## Provided information

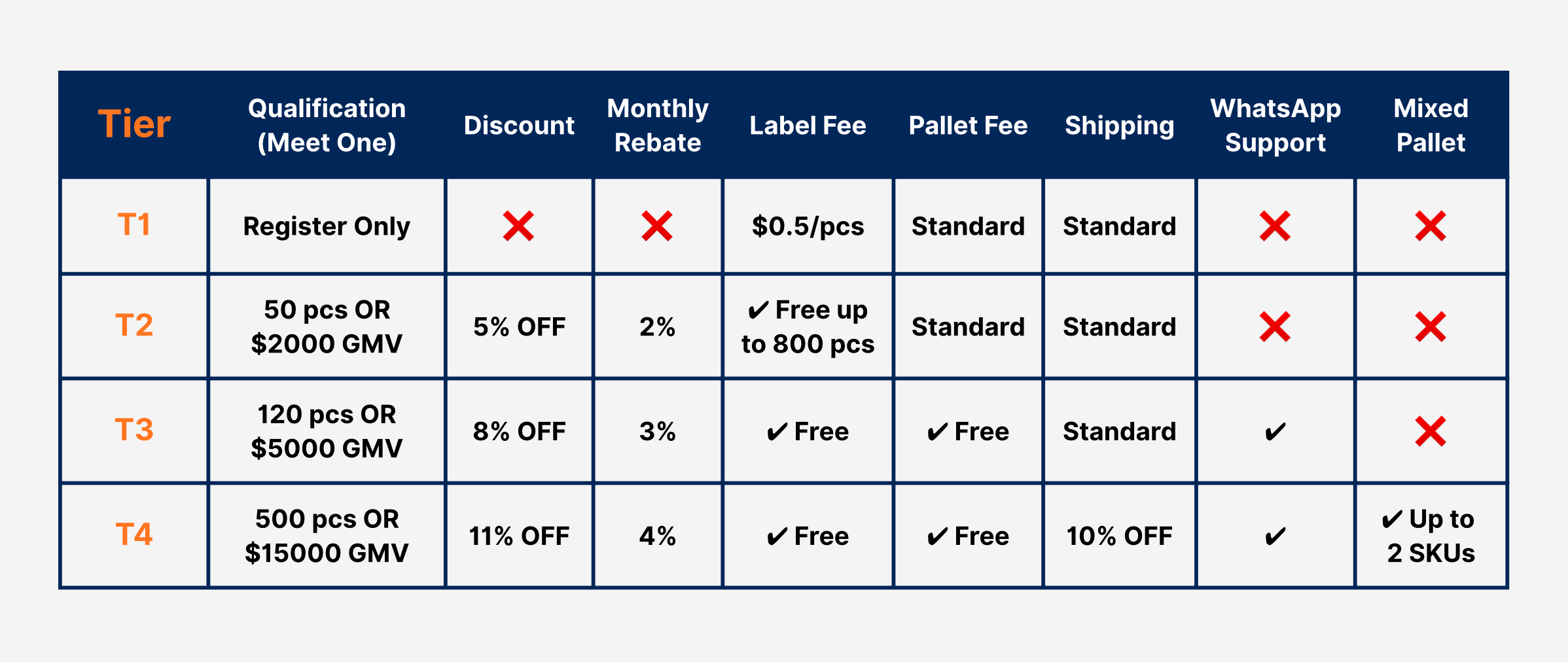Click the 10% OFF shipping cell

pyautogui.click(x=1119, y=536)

--

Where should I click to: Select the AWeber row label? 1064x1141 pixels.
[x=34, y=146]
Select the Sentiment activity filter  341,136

## Directions
Above are the records; copy exactly the lines from the line with "Where should I" through the line with "Select the Sentiment", both included.

## Answer to this problem
Where should I click to: Select the AWeber row label? 1064x1141 pixels.
[x=34, y=146]
Select the Sentiment activity filter  341,136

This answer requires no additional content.